Le Journal du CNRS : Au cœur des célébrations des 70 ans du CNRS, un grand colloque aura lieu à Paris le 19 octobre prochain. Quels seront les thèmes abordés lors de cette rencontre ouverte à tous ?
André Kaspi : Placé sous le haut patronage du président de l'Assemblée nationale, le colloque « La recherche, une passion, des métiers : construire l'avenir » sera l'évènement phare des festivités. Son objectif est de présenter la manière dont les métiers de la recherche ont évolué au fil des années, et l'horizon vers lequel ils s'orientent pour l'avenir. En effet, on n'était pas chercheur au bon vieux temps du savant Jean Perrin, fondateur du CNRS, comme on l'est aujourd'hui, ni comme on le sera demain ! Les instruments se sont beaucoup modifiés, la recherche s'est internationalisée, le dialogue avec la société s'est accru, de nouvelles thématiques émergent, les méthodes de travail se transforment… Et dans les années à venir, la globalisation de la recherche devrait s'intensifier, la forme des laboratoires changer, la télérecherche pourrait se développer… Tous ces thèmes seront abordés de manière très vivante autour de tables rondes auxquelles participeront des historiens, et plus généralement des chercheurs, ingénieurs et techniciens qui travaillent dans les disciplines dures, les humanités et les métiers de l'administration. Ils nous feront partager leur passion, véritable moteur de leurs activités de recherche. Mais cette journée ne sera pas qu'un évènement interne. Issus de la sphère scientifique, politique et médiatique, plusieurs intervenants extérieurs au CNRS apporteront également leur contribution. Ouvert à tous, ce colloque sera retransmis en direct sur www.cnrs.fr. À cette occasion, un livre spécialement écrit pour cet anniversaire sera présenté.
Le Journal du CNRS : De quoi traite cet ouvrage ?

## Entrées fournies:

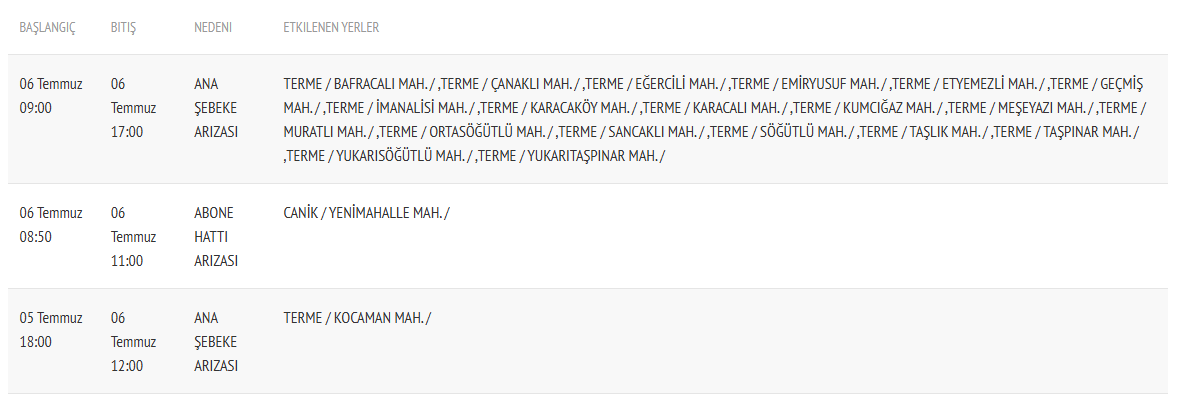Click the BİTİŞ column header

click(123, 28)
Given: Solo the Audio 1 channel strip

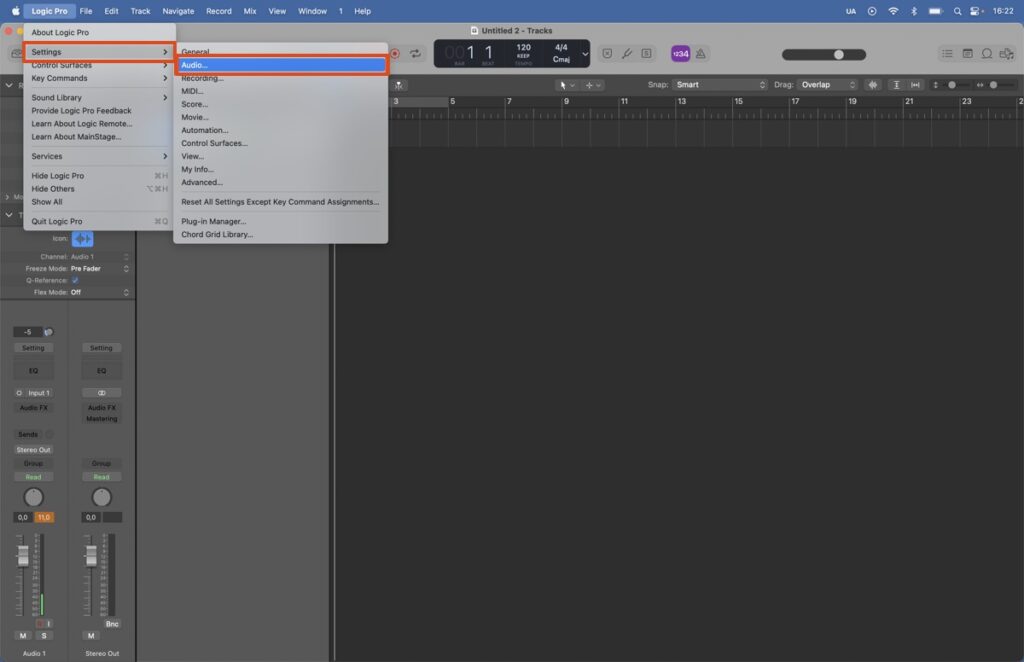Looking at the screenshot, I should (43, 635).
* * *
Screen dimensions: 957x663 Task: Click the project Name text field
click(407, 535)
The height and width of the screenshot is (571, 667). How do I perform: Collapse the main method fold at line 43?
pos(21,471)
==
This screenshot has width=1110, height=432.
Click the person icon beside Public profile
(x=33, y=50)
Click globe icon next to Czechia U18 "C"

## À faire:
(a) Énumérez les métiers des participants aux tables rondes que mentionne le texte sur le colloque des 70 ans du CNRS.
(b) Recopiez le texte sur le colloque des 70 ans du CNRS en commençant à « Le Journal du CNRS : Au » et en terminant à « ouverte à tous ? », et substituez-y « Lyon » à « Paris ».
Les items proviennent d'une source distincte de celle du texte.

## Résultats par tâche:
(a) Historiens, chercheurs, ingénieurs, techniciens

(b)
Le Journal du CNRS : Au cœur des célébrations des 70 ans du CNRS, un grand colloque aura lieu à Lyon le 19 octobre prochain. Quels seront les thèmes abordés lors de cette rencontre ouverte à tous ?